James Harden

James Harden
Photo: Getty Images

James Harden is a deeply unserious franchise cornerstone. However, in the midst of a pivotal, legacy-defining season for his career, Harden may be eyeing a return in free agency to the Rockets franchise he forced his way out of two years ago, according to a report from ESPN’s Adrian Wojnarowski.

Harden wanting out at this particular time is unexpected, to say the least. Harden signed a prove-it two-year, $68.6 million contract with Philadelphia in the offseason that includes a player option for next season. Thus far, things are going well. Philadelphia has won 11 of its last 14 games since Thanksgiving. Just last week, he tallied a franchise-record 21 assists and is on track to be named to his 11th consecutive All-Star team. Meanwhile, Joel Embiid is still peaking. Surely, Harden would have shot down this Woj Bomb posthaste on Christmas Day. Instead, he offered up a classic non-denial.

“I’m here, we’re playing very well,” Harden said after Philadelphia’s 119-112 victory against the Knicks. “I don’t know where the report came from, but I’m excited to be here, we’re playing well and we’re continuing to get better.”

Harden’s eyes have always been bigger than his stomach. In Oklahoma City he had team success but longed to be the leading star elsewhere. For nearly a decade in Houston, he registered absurd numbers, but clashed with peers who could have helped him hoist a Larry O’Brien Trophy. He talked his way out of Brooklyn where he, Kevin Durant, and Kyrie Irving came inches away from knocking off the eventual champs in a Game 7.

He’s still in an ideal position to compete for rings with Philly, but he’s never seemed overly concerned with championship pursuits. If he’s sending hints that he’s looking to rejoin one of the NBA’s youngest teams, then it would appear he’s all but throwing in the towel on a title.

He could have entertained a move to Sacramento or Atlanta or Los Angeles to join the Lakers, but Harden has tried pairing up with his peers before. He’s not built for that sort of accountability. His low effort when faced with adversity and slothful play are the biggest pockmark on a playmaking savant who is immensely talented, but unable to access the extra level of effort megastars find in the postseason.

He may be making the calculation that a young squad with its top contributors all on rookie contracts off the next two years wouldn’t be so squeamish about paying him $50 million a season.
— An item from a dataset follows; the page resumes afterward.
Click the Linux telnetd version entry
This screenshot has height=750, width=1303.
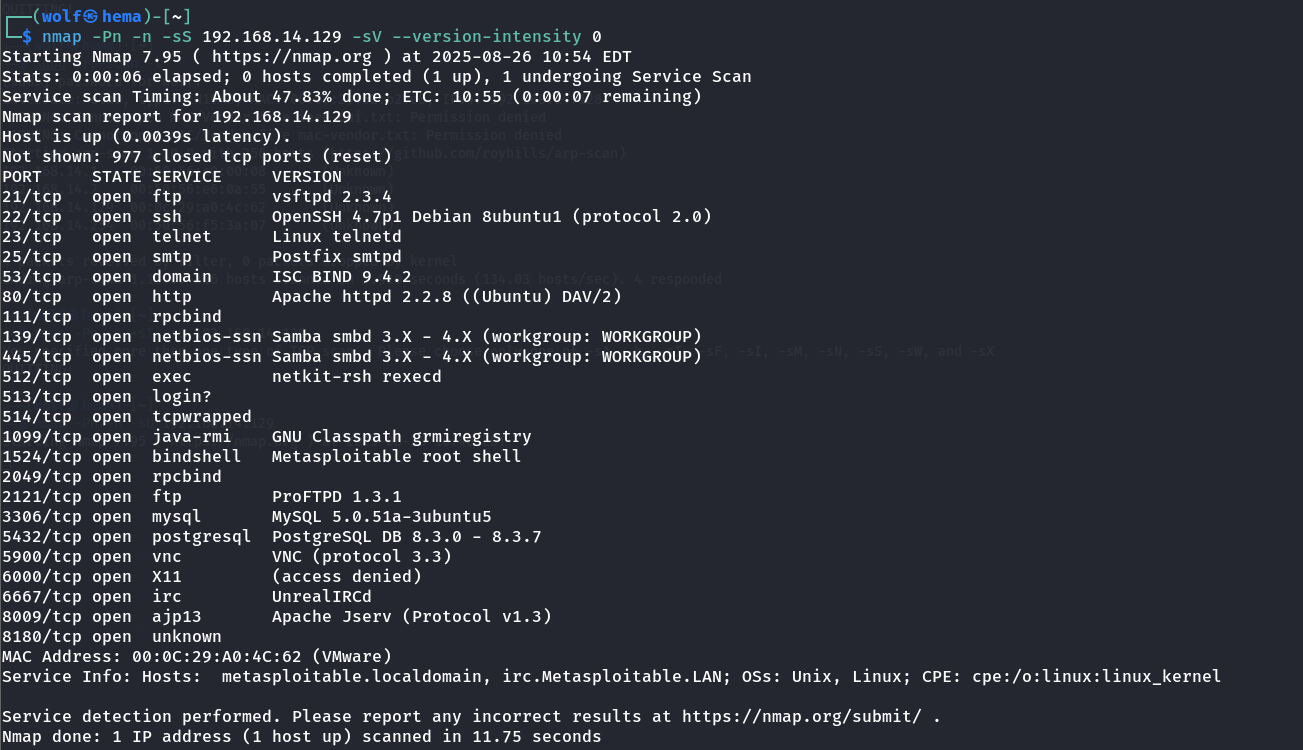[336, 237]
A return to Houston like the one LeBron had in Cleveland after Kyrie Irving, and Andrew Wiggins were drafted first overall by the Cavs is the dream. Or he believes he can be the elixir that Chris Paul has been to the Phoenix Suns. James Harden is not that dude.

Anytime Harden faces higher standards, he either chases his partners away or jumps ship. The grass is always greener on the other side. But Harden is delusional if he thinks he’s what Houston’s junior Rockets need right now. At 34, Philly wouldn’t even commit to a long-term supermax deal due to Harden’s underwhelming play and poor conditioning during his first half season as a Sixer.

Another knock against the odds of a Houston reunion is that it’s only been two years since he reported to training camp packing on more extra weight than Black Santa and rather than giving it his all while a trade was negotiated, played dead on the floor until a deal was finalized.

Nevermind that he’d be a redundancy. Eight of the Rockets nine top players in minutes logged are 22 or younger. Jalen Green, Jabari Smith, Kevin Porter Jr., and Alperen Şengün don’t need the bad habits Harden would ingrain into their formative basketball minds. At 10-23, the Rockets possess the NBA’s second-worst winning percentage, which also puts them in position to share the best odds for the top pick in the Victor Wembanyama sweepstakes with Detroit and Charlotte.

Playing with Harden has never been an enjoyable experience. His last five years in Houston, his teams were the complete opposite of Golden State’s platonic idea offense that created open shots by sharing the ball. Instead, they were last in player movement from 2016 through 2021, according to Second Spectrum, while Harden often dribbled out the clock setting up his own playmaking opportunities. Paying Harden to grow old, ornery, and lackadaisical on a burgeoning Rockets roster is a fool’s errand.